> YOUR GOAL: Every record that follows should appear again in your answer, exactly the same.

::::::::

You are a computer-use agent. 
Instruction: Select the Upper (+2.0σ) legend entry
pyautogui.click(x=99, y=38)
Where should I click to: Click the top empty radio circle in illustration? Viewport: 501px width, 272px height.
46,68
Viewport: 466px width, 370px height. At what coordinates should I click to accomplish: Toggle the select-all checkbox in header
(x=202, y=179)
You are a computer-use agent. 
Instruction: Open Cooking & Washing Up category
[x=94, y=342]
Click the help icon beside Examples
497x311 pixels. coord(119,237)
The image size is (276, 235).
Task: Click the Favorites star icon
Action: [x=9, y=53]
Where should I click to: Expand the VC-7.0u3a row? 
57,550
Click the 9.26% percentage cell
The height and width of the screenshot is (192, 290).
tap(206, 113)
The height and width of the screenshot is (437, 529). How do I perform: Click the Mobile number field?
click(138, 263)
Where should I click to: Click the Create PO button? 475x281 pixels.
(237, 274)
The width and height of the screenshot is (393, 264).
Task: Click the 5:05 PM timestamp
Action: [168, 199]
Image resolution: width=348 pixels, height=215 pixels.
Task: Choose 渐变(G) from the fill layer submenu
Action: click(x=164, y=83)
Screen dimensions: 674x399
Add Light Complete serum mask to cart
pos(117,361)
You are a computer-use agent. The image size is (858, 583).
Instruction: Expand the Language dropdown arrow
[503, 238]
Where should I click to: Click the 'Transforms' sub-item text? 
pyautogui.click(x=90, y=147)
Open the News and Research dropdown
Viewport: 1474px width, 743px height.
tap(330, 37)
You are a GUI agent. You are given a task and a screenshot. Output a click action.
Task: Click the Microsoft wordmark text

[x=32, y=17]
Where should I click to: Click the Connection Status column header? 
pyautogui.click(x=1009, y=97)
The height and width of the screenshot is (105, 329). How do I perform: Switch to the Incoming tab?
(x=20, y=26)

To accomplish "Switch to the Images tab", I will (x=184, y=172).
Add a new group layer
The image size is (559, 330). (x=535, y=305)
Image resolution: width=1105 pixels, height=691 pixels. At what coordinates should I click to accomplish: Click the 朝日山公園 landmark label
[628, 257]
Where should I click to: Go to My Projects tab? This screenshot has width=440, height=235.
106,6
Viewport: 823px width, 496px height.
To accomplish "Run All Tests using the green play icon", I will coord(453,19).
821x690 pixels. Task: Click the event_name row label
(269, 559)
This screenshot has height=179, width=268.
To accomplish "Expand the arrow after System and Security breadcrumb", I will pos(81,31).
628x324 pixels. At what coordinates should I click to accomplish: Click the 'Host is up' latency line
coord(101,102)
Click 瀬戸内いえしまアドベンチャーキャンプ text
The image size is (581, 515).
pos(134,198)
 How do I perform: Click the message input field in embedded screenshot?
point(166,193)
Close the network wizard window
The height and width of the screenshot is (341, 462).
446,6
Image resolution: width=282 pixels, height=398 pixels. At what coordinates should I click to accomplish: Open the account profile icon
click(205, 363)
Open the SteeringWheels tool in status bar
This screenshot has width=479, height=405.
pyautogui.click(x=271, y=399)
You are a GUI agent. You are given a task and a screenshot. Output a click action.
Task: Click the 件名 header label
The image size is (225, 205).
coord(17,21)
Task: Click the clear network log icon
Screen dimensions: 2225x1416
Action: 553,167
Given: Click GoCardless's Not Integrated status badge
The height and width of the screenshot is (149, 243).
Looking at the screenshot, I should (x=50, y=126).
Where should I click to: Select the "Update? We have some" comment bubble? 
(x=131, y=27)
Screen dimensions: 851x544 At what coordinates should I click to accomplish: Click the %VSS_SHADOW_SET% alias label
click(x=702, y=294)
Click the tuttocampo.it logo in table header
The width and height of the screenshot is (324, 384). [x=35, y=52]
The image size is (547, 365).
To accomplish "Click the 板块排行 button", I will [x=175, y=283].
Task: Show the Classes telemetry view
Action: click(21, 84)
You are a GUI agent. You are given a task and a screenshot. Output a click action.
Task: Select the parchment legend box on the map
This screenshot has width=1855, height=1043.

::::::::

> FINISHED EXERCISE:
You are a computer-use agent. 
Instruction: Select the Upper (+2.0σ) legend entry
pyautogui.click(x=99, y=38)
Where should I click to: Click the top empty radio circle in illustration? Viewport: 501px width, 272px height.
46,68
Viewport: 466px width, 370px height. At what coordinates should I click to accomplish: Toggle the select-all checkbox in header
(x=202, y=179)
You are a computer-use agent. 
Instruction: Open Cooking & Washing Up category
[x=94, y=342]
Click the help icon beside Examples
497x311 pixels. coord(119,237)
The image size is (276, 235).
Task: Click the Favorites star icon
Action: [x=9, y=53]
Where should I click to: Expand the VC-7.0u3a row? 
57,550
Click the 9.26% percentage cell
The height and width of the screenshot is (192, 290).
tap(206, 113)
The height and width of the screenshot is (437, 529). How do I perform: Click the Mobile number field?
click(138, 263)
Where should I click to: Click the Create PO button? 475x281 pixels.
(237, 274)
The width and height of the screenshot is (393, 264).
Task: Click the 5:05 PM timestamp
Action: [168, 199]
Image resolution: width=348 pixels, height=215 pixels.
Task: Choose 渐变(G) from the fill layer submenu
Action: click(x=164, y=83)
Screen dimensions: 674x399
Add Light Complete serum mask to cart
pos(117,361)
You are a computer-use agent. The image size is (858, 583).
Instruction: Expand the Language dropdown arrow
[503, 238]
Where should I click to: Click the 'Transforms' sub-item text? 
pyautogui.click(x=90, y=147)
Open the News and Research dropdown
Viewport: 1474px width, 743px height.
tap(330, 37)
You are a GUI agent. You are given a task and a screenshot. Output a click action.
Task: Click the Microsoft wordmark text

[x=32, y=17]
Where should I click to: Click the Connection Status column header? 
pyautogui.click(x=1009, y=97)
The height and width of the screenshot is (105, 329). How do I perform: Switch to the Incoming tab?
(x=20, y=26)

To accomplish "Switch to the Images tab", I will (x=184, y=172).
Add a new group layer
The image size is (559, 330). (x=535, y=305)
Image resolution: width=1105 pixels, height=691 pixels. At what coordinates should I click to accomplish: Click the 朝日山公園 landmark label
[628, 257]
Where should I click to: Go to My Projects tab? This screenshot has width=440, height=235.
106,6
Viewport: 823px width, 496px height.
To accomplish "Run All Tests using the green play icon", I will coord(453,19).
821x690 pixels. Task: Click the event_name row label
(269, 559)
This screenshot has height=179, width=268.
To accomplish "Expand the arrow after System and Security breadcrumb", I will pos(81,31).
628x324 pixels. At what coordinates should I click to accomplish: Click the 'Host is up' latency line
coord(101,102)
Click 瀬戸内いえしまアドベンチャーキャンプ text
The image size is (581, 515).
pos(134,198)
 How do I perform: Click the message input field in embedded screenshot?
point(166,193)
Close the network wizard window
The height and width of the screenshot is (341, 462).
446,6
Image resolution: width=282 pixels, height=398 pixels. At what coordinates should I click to accomplish: Open the account profile icon
click(205, 363)
Open the SteeringWheels tool in status bar
This screenshot has width=479, height=405.
pyautogui.click(x=271, y=399)
You are a GUI agent. You are given a task and a screenshot. Output a click action.
Task: Click the 件名 header label
The image size is (225, 205).
coord(17,21)
Task: Click the clear network log icon
Screen dimensions: 2225x1416
Action: 553,167
Given: Click GoCardless's Not Integrated status badge
The height and width of the screenshot is (149, 243).
Looking at the screenshot, I should (x=50, y=126).
Where should I click to: Select the "Update? We have some" comment bubble? 
(x=131, y=27)
Screen dimensions: 851x544 At what coordinates should I click to accomplish: Click the %VSS_SHADOW_SET% alias label
click(x=702, y=294)
Click the tuttocampo.it logo in table header
The width and height of the screenshot is (324, 384). [x=35, y=52]
The image size is (547, 365).
To accomplish "Click the 板块排行 button", I will [x=175, y=283].
Task: Show the Classes telemetry view
Action: click(21, 84)
You are a GUI agent. You are given a task and a screenshot. Output a click action.
Task: Select the parchment legend box on the map
This screenshot has width=1855, height=1043.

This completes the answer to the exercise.